The identification of intermolecular interactions mediated by solvent-exposed aggregation-prone regions (APRs) embedded in the protein sequence has proven successful in predicting protein aggregation [6,7,8,9,10]. This approach is particularly suitable in the context of intrinsically disordered proteins (IDPs) or for newly synthesized polypeptide chains, but it often overpredicts when applied to folded proteins. Indeed, in folded proteins the identified APRs are often located within their hydrophobic cores or at inaccessible regions characterized by the presence of highly stable secondary structures [11, 12]. It is now widely accepted that globular proteins aggregate by the spatial clustering of often non-contiguous sequence regions of hydrophobic amino acids, forming structural APRs in the protein surface (STAPs) [13]. The aggregation may happen by local or global structural destabilization [14] or by stochastic fluctuations that lead to the exposure of previously buried APRs [15]. Consequently, considering a protein’s spatial environment becomes crucial in understanding the underlying forces driving its aggregation. In this context, we developed the Aggrescan 3D (A3D) algorithm [16,17,18], which makes use of the experimentally determined Aggrescan’s aggregation propensity scale [7, 19] and projects it into a three-dimensional protein structure. The versatility and accuracy of this algorithm have converted it into one of the default methods to study the aggregation of proteins in their natively folded states and how dynamic fluctuations and mutations impact this reaction.
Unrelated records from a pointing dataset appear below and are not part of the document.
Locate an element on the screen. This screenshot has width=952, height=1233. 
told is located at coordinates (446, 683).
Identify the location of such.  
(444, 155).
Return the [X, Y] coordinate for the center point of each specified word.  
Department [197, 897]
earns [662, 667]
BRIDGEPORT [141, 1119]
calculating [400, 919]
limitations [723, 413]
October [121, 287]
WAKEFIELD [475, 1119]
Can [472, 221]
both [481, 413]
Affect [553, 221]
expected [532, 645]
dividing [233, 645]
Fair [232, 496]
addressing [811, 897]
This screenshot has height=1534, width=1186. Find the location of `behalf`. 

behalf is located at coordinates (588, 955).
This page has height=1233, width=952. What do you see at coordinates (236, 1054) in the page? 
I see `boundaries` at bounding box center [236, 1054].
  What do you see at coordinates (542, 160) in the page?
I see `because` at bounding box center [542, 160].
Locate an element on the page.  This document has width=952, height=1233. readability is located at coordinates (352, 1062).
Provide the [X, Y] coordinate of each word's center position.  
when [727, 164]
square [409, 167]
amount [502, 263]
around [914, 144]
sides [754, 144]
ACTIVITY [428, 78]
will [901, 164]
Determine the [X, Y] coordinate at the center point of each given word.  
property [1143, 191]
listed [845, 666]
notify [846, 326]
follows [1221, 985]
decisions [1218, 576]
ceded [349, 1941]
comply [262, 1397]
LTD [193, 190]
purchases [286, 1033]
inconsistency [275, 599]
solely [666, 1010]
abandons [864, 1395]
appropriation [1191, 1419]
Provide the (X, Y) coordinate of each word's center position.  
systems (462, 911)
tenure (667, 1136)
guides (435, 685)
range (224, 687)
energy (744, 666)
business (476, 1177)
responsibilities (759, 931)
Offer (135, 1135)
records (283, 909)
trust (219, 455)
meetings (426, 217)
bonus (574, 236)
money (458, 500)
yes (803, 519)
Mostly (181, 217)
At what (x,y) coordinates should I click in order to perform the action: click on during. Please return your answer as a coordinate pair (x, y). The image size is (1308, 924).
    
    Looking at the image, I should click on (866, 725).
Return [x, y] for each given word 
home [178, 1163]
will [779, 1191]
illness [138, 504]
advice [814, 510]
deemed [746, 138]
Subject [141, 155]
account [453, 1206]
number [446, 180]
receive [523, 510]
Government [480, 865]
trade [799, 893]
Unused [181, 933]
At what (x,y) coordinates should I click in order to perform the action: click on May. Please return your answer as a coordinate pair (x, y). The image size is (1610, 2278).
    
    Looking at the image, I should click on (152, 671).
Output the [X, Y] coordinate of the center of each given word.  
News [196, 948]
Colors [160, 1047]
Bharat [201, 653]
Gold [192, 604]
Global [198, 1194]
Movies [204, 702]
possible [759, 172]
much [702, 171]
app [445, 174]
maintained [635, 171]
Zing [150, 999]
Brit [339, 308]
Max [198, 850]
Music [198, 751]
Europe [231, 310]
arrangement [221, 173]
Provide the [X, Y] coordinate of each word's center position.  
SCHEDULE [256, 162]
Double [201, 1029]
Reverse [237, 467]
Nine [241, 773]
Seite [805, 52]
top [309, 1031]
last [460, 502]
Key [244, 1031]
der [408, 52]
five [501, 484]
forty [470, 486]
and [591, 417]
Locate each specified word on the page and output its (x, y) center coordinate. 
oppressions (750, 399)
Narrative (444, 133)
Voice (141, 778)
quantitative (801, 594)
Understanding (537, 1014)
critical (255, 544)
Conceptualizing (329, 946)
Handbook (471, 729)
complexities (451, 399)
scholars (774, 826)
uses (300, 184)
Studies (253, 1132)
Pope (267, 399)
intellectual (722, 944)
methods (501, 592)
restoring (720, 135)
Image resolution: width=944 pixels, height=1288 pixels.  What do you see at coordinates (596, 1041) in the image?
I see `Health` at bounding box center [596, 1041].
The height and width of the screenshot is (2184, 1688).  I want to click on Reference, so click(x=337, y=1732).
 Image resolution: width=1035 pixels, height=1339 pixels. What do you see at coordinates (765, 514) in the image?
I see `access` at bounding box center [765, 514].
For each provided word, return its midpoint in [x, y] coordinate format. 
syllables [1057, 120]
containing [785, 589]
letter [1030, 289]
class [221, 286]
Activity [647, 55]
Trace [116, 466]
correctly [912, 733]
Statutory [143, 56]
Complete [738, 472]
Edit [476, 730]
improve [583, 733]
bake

Over the years, accurate predictions of structure-based aggregation propensities in yeast at the proteome level were hampered by the limited availability of structural information. However, the newly developed AlphaFold2 (AF2) database has released the prediction of thousands of structures from different organisms, including S. cerevisiae [20]. The overall quality of these computed models was shown to be comparable to experimentally determined structures [21]. Therefore, the newly reported structural information from AF2 allows the generation of proteome-wide repositories reporting yeast globular proteins’ aggregation properties.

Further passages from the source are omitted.